In der ersten Phase haben die beiden mich zu verschiedenen Bereichen befragt, die nach meiner ersten Sitzung noch unklar gewesen waren, und zu weiteren Dingen, die sie zu interessieren schienen. Zum Beispiel, was mich im Raum störe. „Vieles“, habe ich knapp geantwortet. Kabel, die lose herumhängen, Flaschen, die nicht aufgereiht sind, Stühle, die schief herumstehen, ein Loch in der Wand, zwei Risse und Dokumente, die nicht geordnet sind. Beim Rest handelte es sich um verschiedene Präzisierungen meiner Aussagen aus dem Erstgespräch.
Herausfordernde Testungen und ernüchternde Ergebnisse
Meine Erfahrungen mit der ASS-Diagnose und den Testungen begann, mit einigen Herausforderungen und ernüchternden Ergebnissen. Anhand von Fotos sollte ich Gesichter deuten, also ob diese überrascht, traurig, verärgert, usw. seien. Ich dachte, dass ich dies einigermaßen beherrsche. Tja, denken ist nicht wissen. Ich bin durchgerasselt, wenn auch nicht ganz so arg wie später. Gesichter zu deuten ist nicht unbedingt eine meiner primären Stärken. Der nächste Test entpuppte sich dann als absoluter Horror: Gefühle anhand von Augenausschnitten aus Gesichtern deuten. Wer zum Teufel kann das denn? Geschlagene 45 Minuten plagte ich mich. Wollen Sie das Ergebnis wissen? 8 Punkte – von 36 möglichen. Ich kam mir vor wie die Schweiz beim Eurovision Song Contest. 8 Punkte! Das ist richtig wenig. Ich fragte die Dame, die den Test durchführte, wie lange sie denn für den Augen-Test gebraucht habe. „15 Minuten“, antwortete sie. Da kommt man sich doch etwas blöd vor. Nun ja, aus einem Grund bin ich da und lasse diese Tests durchführen. Der nächste Test war eher leicht, da ich die gesellschaftliche Situation erfassen konnte, die mir gerade anhand eines Videos aufgezeigt wurde. Mit 40 Jahren Lebenserfahrung ist mir das ganz gut gelungen, auch wenn ich die Situationen ehrlich gesagt gar nicht verstanden habe. Ich wusste nur, dass Menschen sich in den angegebenen Situationen entsprechend verhalten. Das Video war übrigens sehr gestellt und sterbenslangweilig.

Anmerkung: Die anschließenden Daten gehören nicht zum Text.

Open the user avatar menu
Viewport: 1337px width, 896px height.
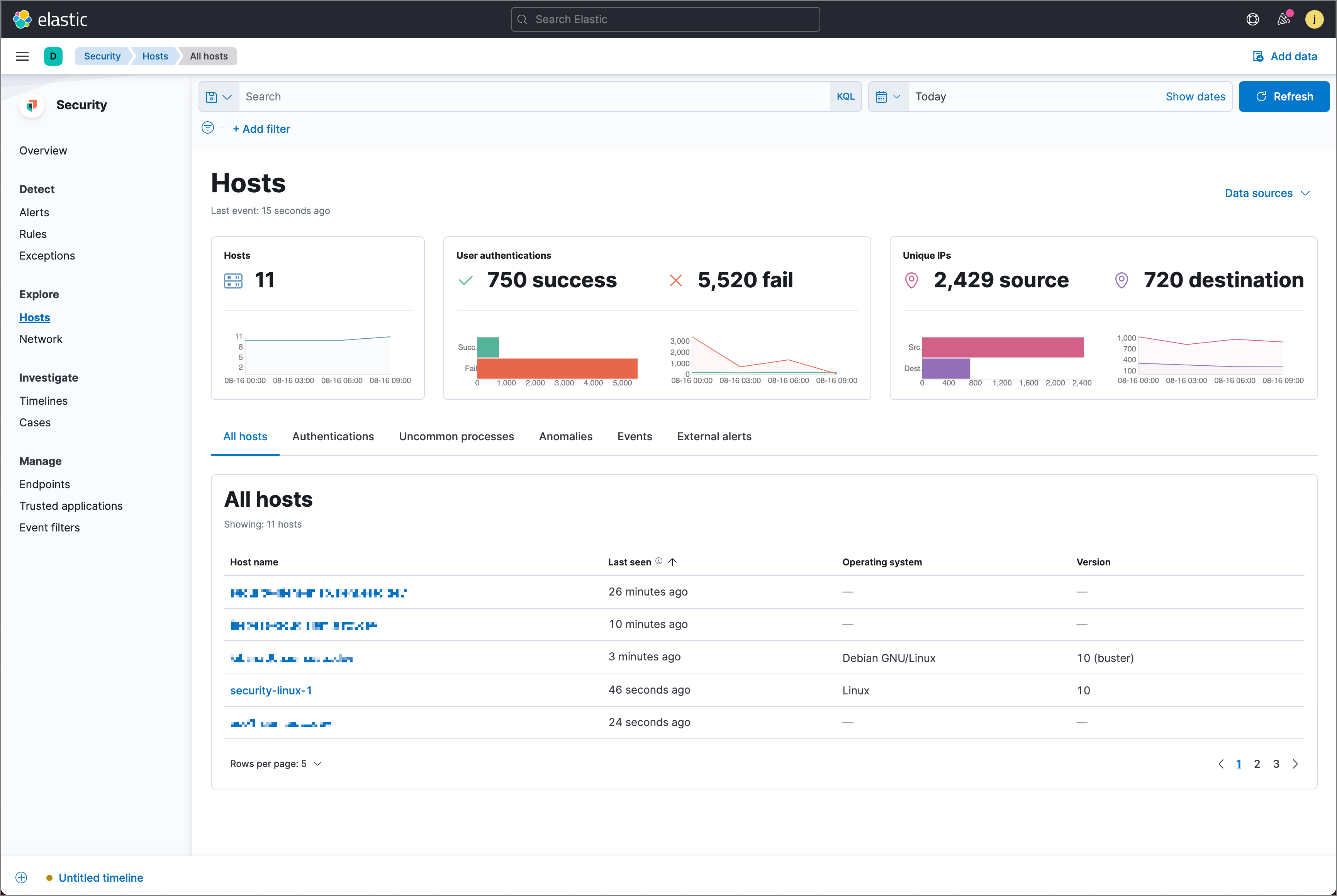coord(1315,19)
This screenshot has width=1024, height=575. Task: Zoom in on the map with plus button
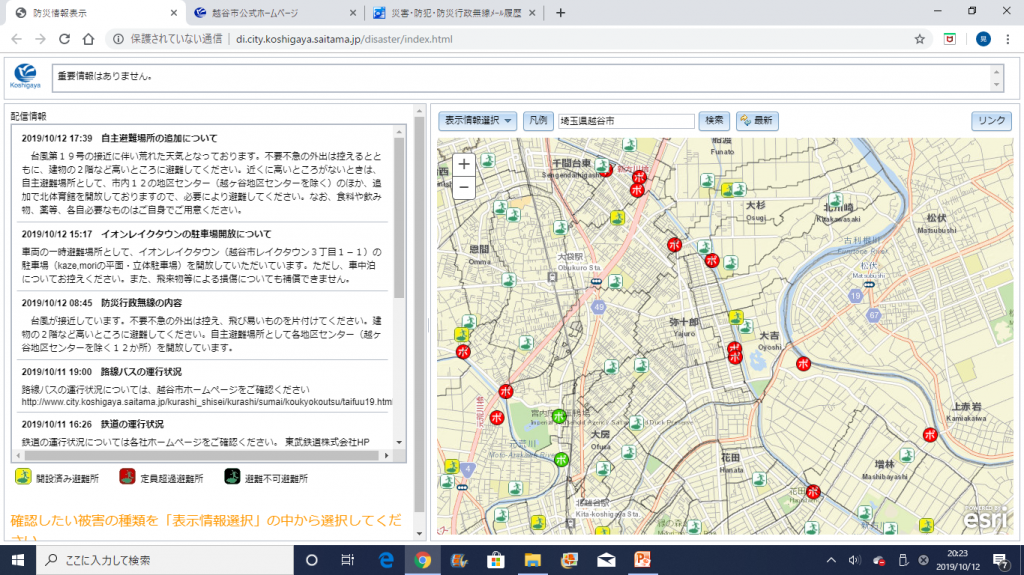tap(464, 165)
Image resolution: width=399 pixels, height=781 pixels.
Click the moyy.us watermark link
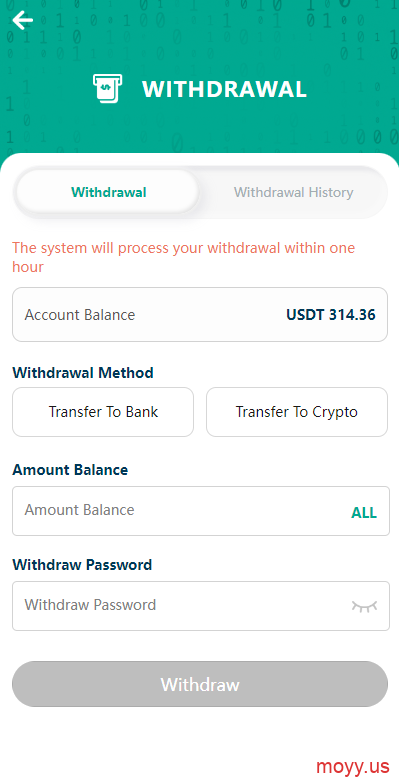click(x=352, y=766)
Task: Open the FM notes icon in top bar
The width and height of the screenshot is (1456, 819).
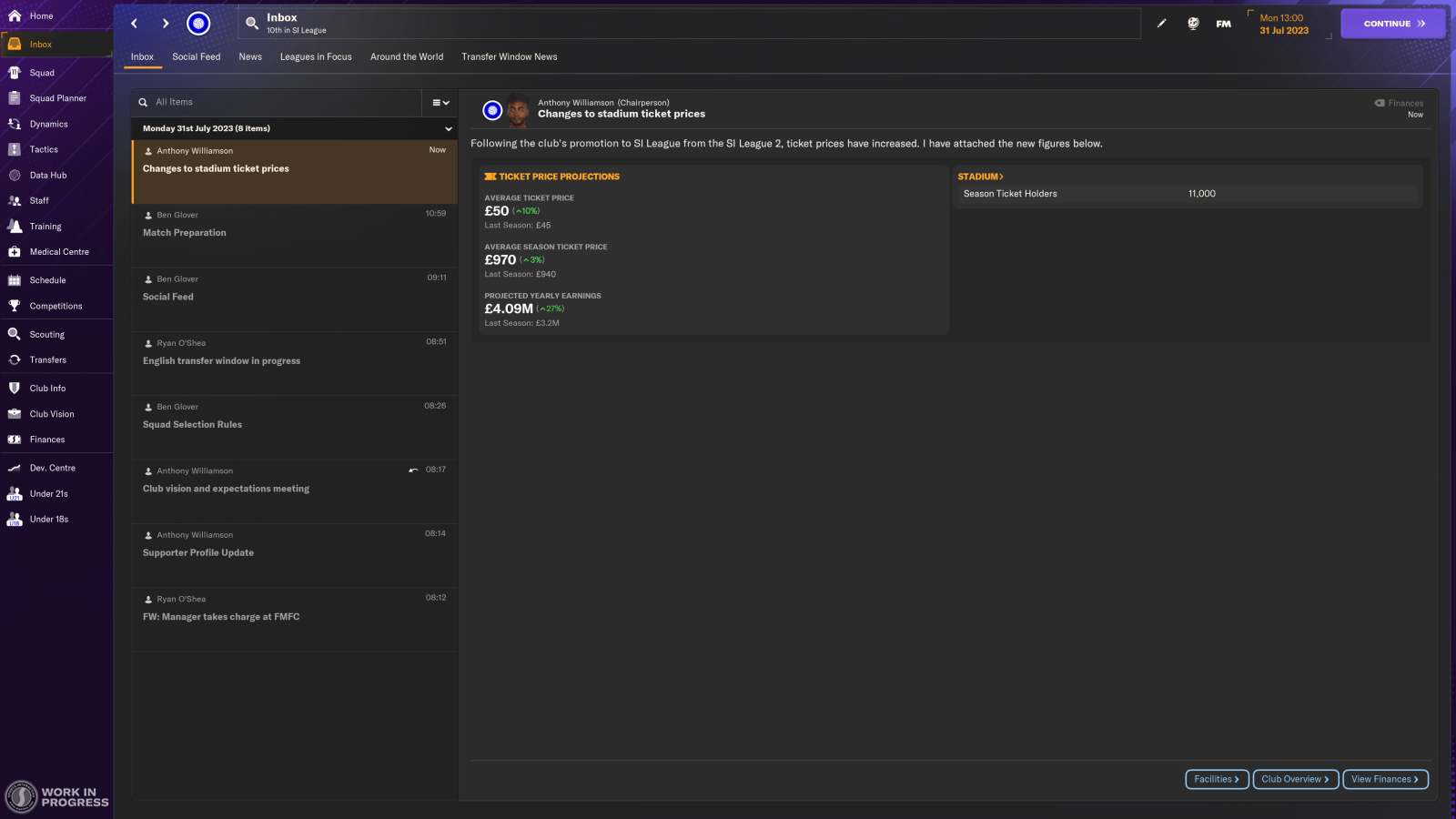Action: tap(1223, 24)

Erschöpfung und Nachdenken nach der Sitzung
Nach zwei Stunden Fragerei und Testerei machte ich mich auf den Weg nach Hause. Alter Falter, was war ich platt. Ich freute mich nur noch auf meine eigenen vier Wände. Die Erfahrungen mit der ASS-Diagnose und den Testungen waren anstrengend und doch lehrreich.

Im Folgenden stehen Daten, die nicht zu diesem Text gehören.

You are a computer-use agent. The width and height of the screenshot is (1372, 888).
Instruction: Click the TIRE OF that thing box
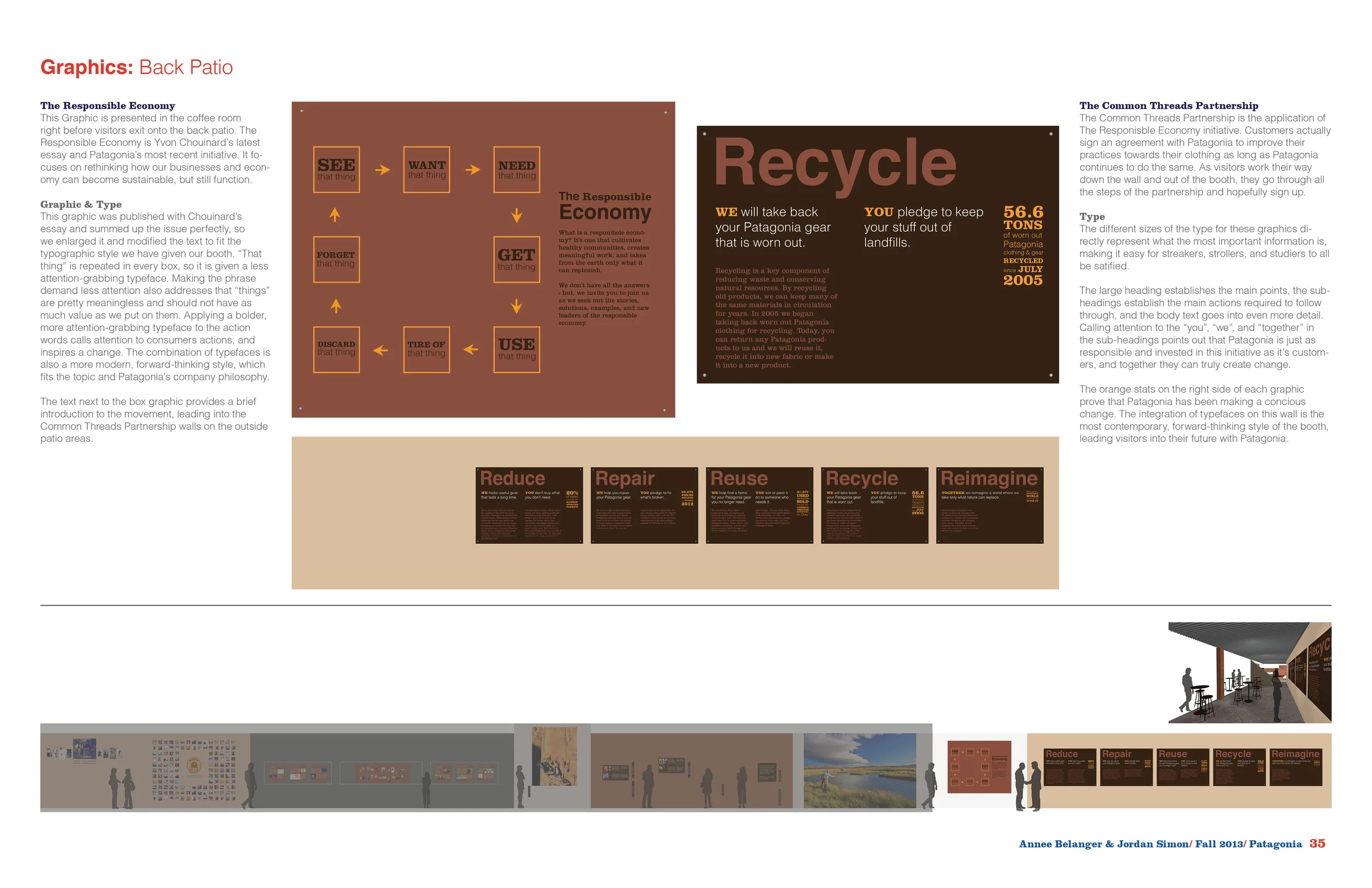click(426, 350)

Diese ganze Fragerei hat mich doch nachdenklich gemacht. Der „normale“ Homo sapiens kann auch nicht zu 100 % die Gefühle aus den Augen lesen. Also sind unnötige Konflikte vorprogrammiert. Es wird irgendetwas in eine Mimik hineininterpretiert, was die andere Person so nie gesagt hat. Frei nach dem Motto: Ich winke der Nachbarin, diese winkt nicht zurück, weil sie es nicht sieht. Sie ist gerade in ein Telefonat vertieft. Und ich bin dann darüber sauer, dass sie mich ignoriert. So schnell geht es. Aus diesem Grund verstehe ich Menschen überhaupt nicht, die Probleme einfach totschweigen. Das blockiert jeglichen Fortschritt. Konflikte sind dazu da, diese zu lösen. So kommen wir weiter und verbessern uns.

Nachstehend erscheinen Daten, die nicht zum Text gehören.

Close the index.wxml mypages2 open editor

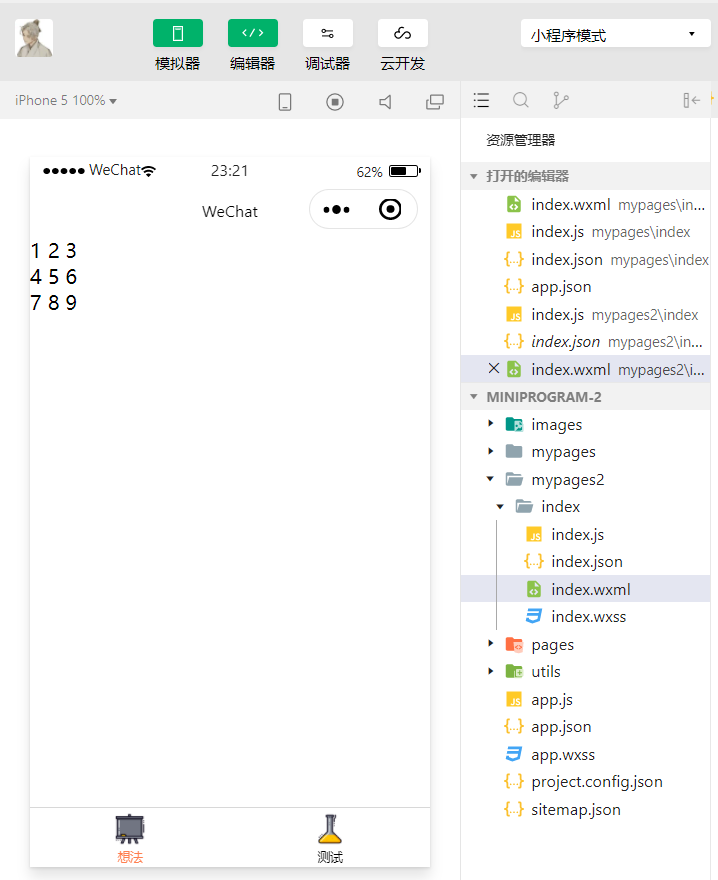coord(494,368)
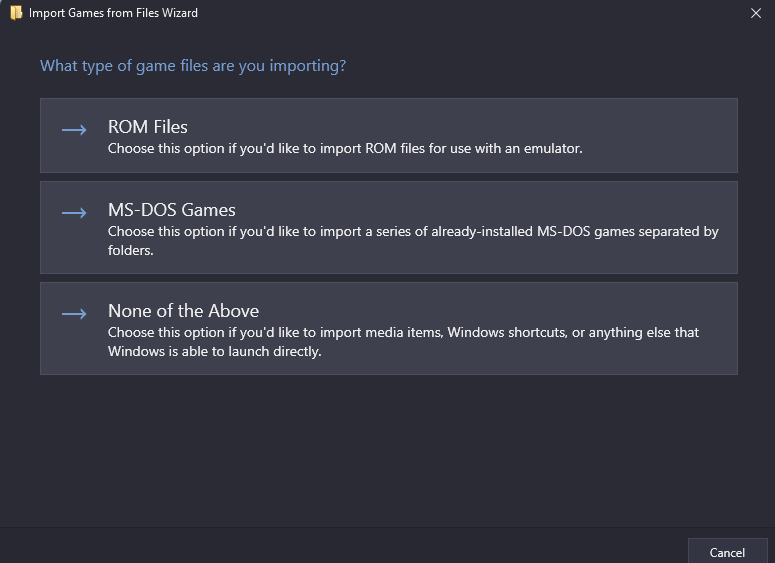Click the media items and Windows shortcuts description
This screenshot has width=775, height=563.
tap(403, 342)
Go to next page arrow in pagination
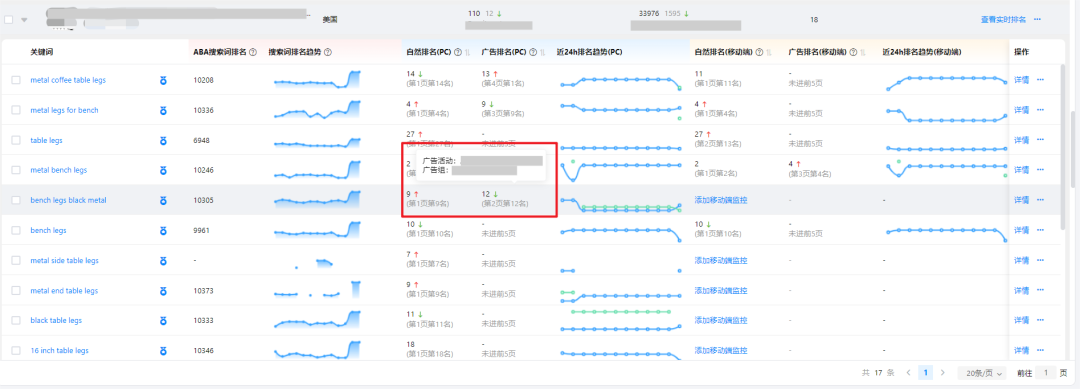 tap(943, 372)
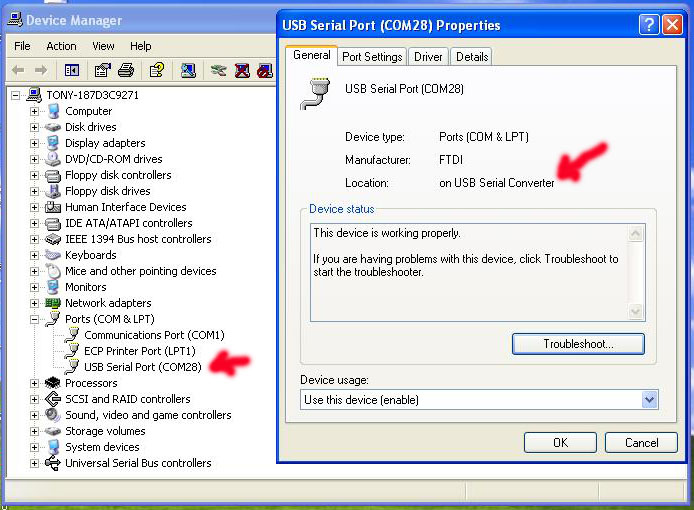Image resolution: width=694 pixels, height=510 pixels.
Task: Click the Help toolbar icon
Action: pos(157,70)
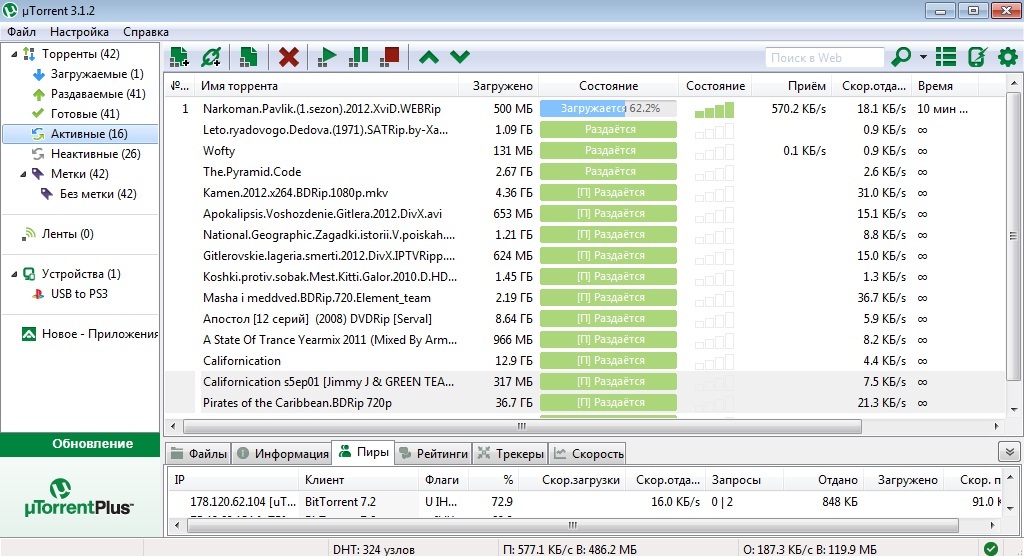This screenshot has width=1024, height=556.
Task: Toggle the list view icon in the toolbar
Action: coord(946,57)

Mein Tipp: Sprechen Sie offen über Probleme
Mein Tipp: Interpretieren Sie nicht zu viel, sondern fragen Sie nach. Sprechen Sie mit den Menschen. Es macht das Leben bedeutend einfacher.
Disclaimer:
Die Beiträge bilden nur meine Meinung ab. Sie haben Ihre eigene – großartig! Wir können alle Freunde sein.